Chimeric mouse from Prof. Ulrike Müller’s laboratory. © IPMB, Universität Heidelberg

The researchers assumed that the functional compensation was caused by two closely related proteins known as “APP-like proteins” (APLP1 and APLP2). To examine the potential functional redundancies within the APLP family, the researchers extended their investigations to APLP knockout mice and also generated double- or triple-mutant mice lacking either individual or all possible combinations of APP-family members by crossing mice with individual mutants. Mice lacking two or all three proteins of the APP family died shortly after birth. They displayed histopathological abnormalities in the brain and in the transmission of signals as a result of reduced cell-cell contacts and reduced connection with the extracellular nervous tissue matrix. They display histopathological abnormalities in the brain which are the result of reduced levels of cell-cell contact and connection with the extracellular nervous tissue matrix. The mice die because of the impaired transmssion of neuronal stimuli between the motor neurons and muscle cells.

The researchers introduced a stop codon into the APP gene to generate a mouse mutant that expressed the soluble sAPPα instead of the complete APP protein. This enabled them to investigate the role of sAPPα during the animals’ development. The researchers found that sAPPα was sufficient to compensate deficits arising from APP deficiency. In a paper published in 2011 (Weyer et al., 2011), the researchers from Heidelberg described how they combined the sAPPα mutant with an APLP2 mutant mouse. The results not only show that the APP gene family plays a key role in the physiological roles of neurons, they also show a relation between disorders in APP processing and memory loss in Alzheimer’s.

Synaptic plasticity

There is a synergistic relationship in the function of sAPPα and sAPLP2α with regard to the formation and maintenance of the synaptic connections between neurons, the maturation of synaptic structures and the release of transmitter molecules. This has been shown using microscopes to examine synapses that connect motor neurons and muscle cells. The ability of synapses between two neurons to change in strength, which is known as synaptic plasticity, was identified as a key mechanism in learning processes which, when damaged, results in memory loss, which is the specific and tragic hallmark of Alzheimer’s. This is the specific, and tragic, hallmark of Alzheimer’s. Working together with scientists from the Braunschweig University of Technology (Prof. Martin Korte), Ulrike Müller showed that the interaction of sAPPα und sAPLP2α plays a key role in enhancing signal transmission between active synapses during learning, a process that is referred to as long-term potentiation.

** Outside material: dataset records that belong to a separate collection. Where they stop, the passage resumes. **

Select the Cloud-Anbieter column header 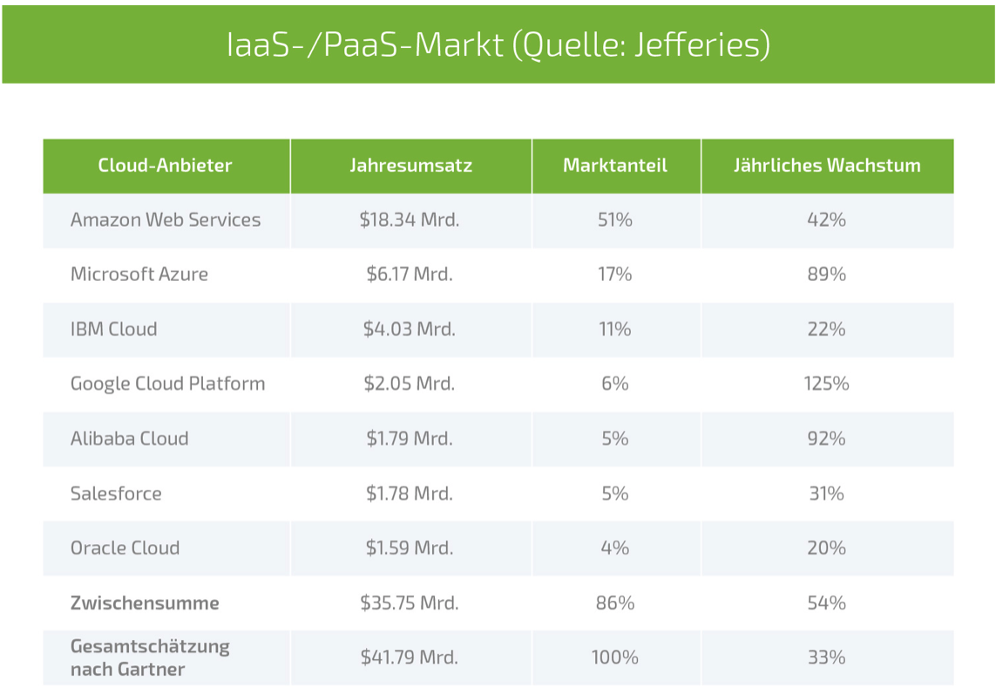click(x=166, y=165)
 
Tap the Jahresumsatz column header click(x=410, y=165)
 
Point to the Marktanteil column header click(x=615, y=165)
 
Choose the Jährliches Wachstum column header click(x=827, y=165)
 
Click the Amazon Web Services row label click(x=166, y=220)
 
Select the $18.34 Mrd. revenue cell click(x=410, y=220)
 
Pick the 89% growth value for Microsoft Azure click(x=826, y=274)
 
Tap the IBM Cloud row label click(x=114, y=329)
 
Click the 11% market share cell click(x=615, y=329)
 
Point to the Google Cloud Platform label click(x=168, y=384)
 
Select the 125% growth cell click(x=826, y=384)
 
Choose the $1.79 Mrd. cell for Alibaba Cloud click(x=410, y=439)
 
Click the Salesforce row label click(x=116, y=494)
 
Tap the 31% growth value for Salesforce click(x=826, y=494)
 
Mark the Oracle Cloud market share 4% click(x=615, y=549)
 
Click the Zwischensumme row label click(x=145, y=603)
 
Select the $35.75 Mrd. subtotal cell click(x=410, y=603)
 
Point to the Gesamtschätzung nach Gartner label click(x=150, y=658)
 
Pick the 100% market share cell click(x=615, y=658)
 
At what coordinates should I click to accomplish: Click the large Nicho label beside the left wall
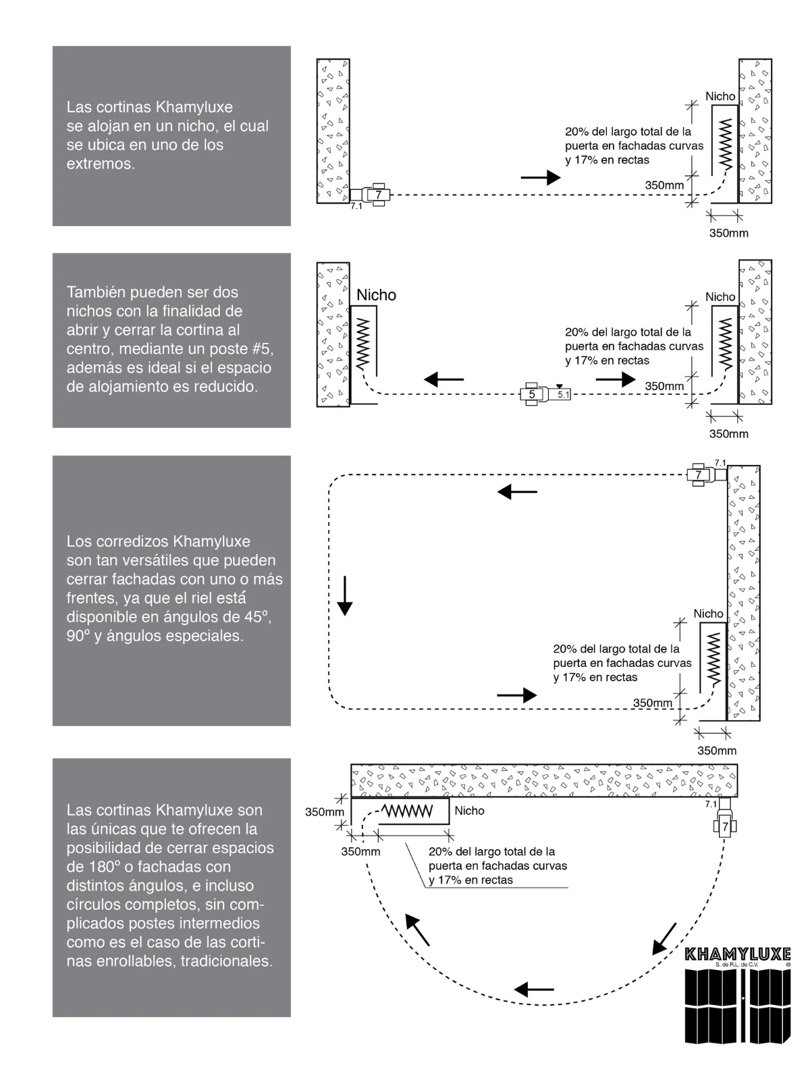pyautogui.click(x=376, y=295)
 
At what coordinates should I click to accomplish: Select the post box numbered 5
pyautogui.click(x=532, y=394)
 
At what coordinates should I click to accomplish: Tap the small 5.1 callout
pyautogui.click(x=563, y=395)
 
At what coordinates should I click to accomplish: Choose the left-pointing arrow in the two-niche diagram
pyautogui.click(x=444, y=379)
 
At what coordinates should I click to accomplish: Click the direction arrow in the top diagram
pyautogui.click(x=541, y=178)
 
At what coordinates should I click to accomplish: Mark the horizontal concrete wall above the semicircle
pyautogui.click(x=543, y=781)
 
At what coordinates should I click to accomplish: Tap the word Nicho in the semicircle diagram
pyautogui.click(x=469, y=811)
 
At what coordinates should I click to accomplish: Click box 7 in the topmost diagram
pyautogui.click(x=379, y=195)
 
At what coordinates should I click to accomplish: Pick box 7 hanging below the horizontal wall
pyautogui.click(x=726, y=826)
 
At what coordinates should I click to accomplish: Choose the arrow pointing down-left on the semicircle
pyautogui.click(x=665, y=938)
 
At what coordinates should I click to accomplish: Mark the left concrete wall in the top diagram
pyautogui.click(x=333, y=131)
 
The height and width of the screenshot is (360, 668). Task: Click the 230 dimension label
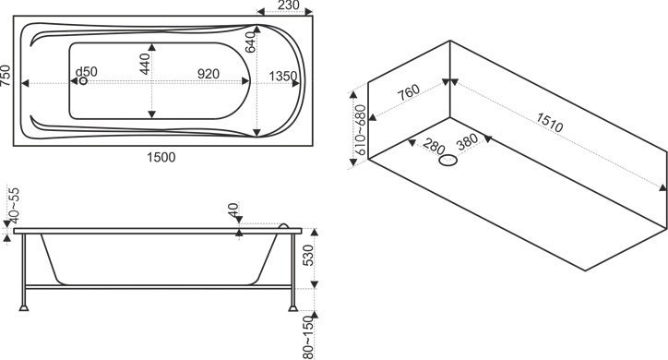tap(289, 6)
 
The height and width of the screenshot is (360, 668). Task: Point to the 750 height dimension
tap(6, 76)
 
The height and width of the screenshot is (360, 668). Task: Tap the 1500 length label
tap(161, 157)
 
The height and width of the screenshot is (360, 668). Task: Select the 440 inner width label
tap(145, 64)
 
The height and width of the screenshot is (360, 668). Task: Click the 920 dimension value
tap(209, 74)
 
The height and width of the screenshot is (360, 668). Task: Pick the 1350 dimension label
tap(283, 76)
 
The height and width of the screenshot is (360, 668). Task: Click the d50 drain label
tap(87, 72)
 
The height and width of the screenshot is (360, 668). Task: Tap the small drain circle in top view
tap(83, 80)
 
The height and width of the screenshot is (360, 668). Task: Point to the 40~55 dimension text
tap(14, 205)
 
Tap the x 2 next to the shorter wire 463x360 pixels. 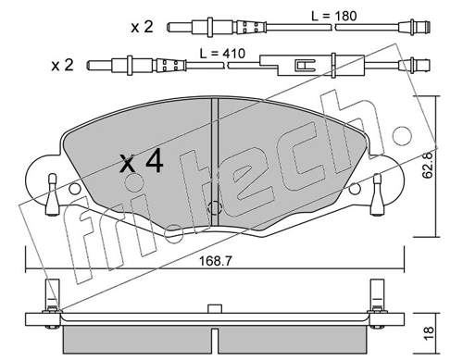tap(141, 27)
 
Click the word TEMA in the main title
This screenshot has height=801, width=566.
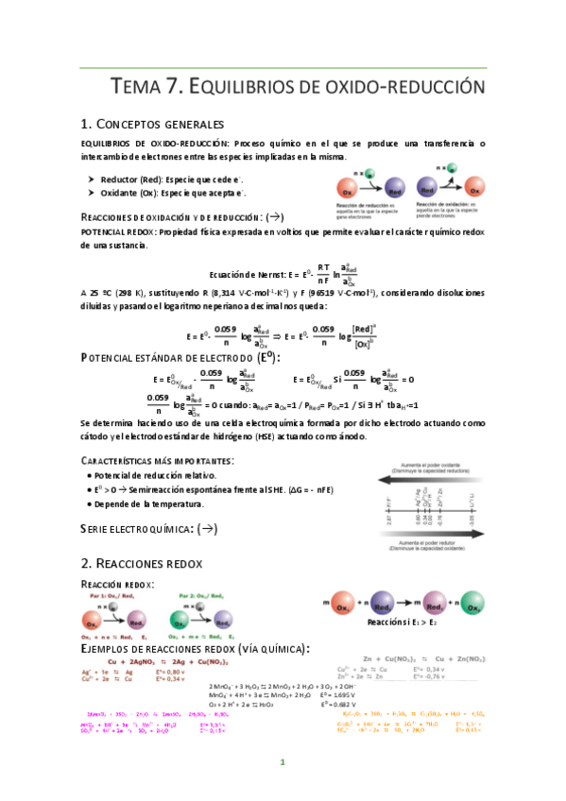coord(141,88)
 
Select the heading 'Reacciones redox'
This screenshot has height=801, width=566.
coord(152,563)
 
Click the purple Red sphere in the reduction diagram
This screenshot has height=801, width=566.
coord(397,187)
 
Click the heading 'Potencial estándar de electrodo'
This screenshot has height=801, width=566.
coord(170,358)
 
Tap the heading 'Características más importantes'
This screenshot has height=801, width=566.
coord(157,460)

Studies have shown that Alzheimer’s dementia is associated with lower concentrations of sAPPα in the cerebrospinal fluid and that the activity of α-secretase (the enzyme that snips sAPPα off from APP) decreases as the disease progresses. Together with the research results obtained by Ulrike Müller, these findings suggest that the search for new Alzheimer’s disease treatments should focus on sAPPα, which is the domain of the APP protein that is secreted into the extracellular space and which plays a key role in synaptic plasticity, learning and memory.

References:

Weyer SW, Klevanski M, Delekatge A, Voikar V, Aydin D, Hick M, Filippov M, Drost N, Schaller KL, Saar M, Vogt MA, Gass P, Samata A, Jäschke A, Korte M, Wolfer DP, Caldwell JH, Müller UC: APP and APLP2 are essential at PNS and CNS synapses for transmission, spatial learning and LTP. EMBO J. 2011 Jun 1;30(11): 2266-80.

Tschäpe J-A, Müller UC: Funktionen jenseits der Plaquebildung. Genomexpress 1.12, May 2012: 19-20.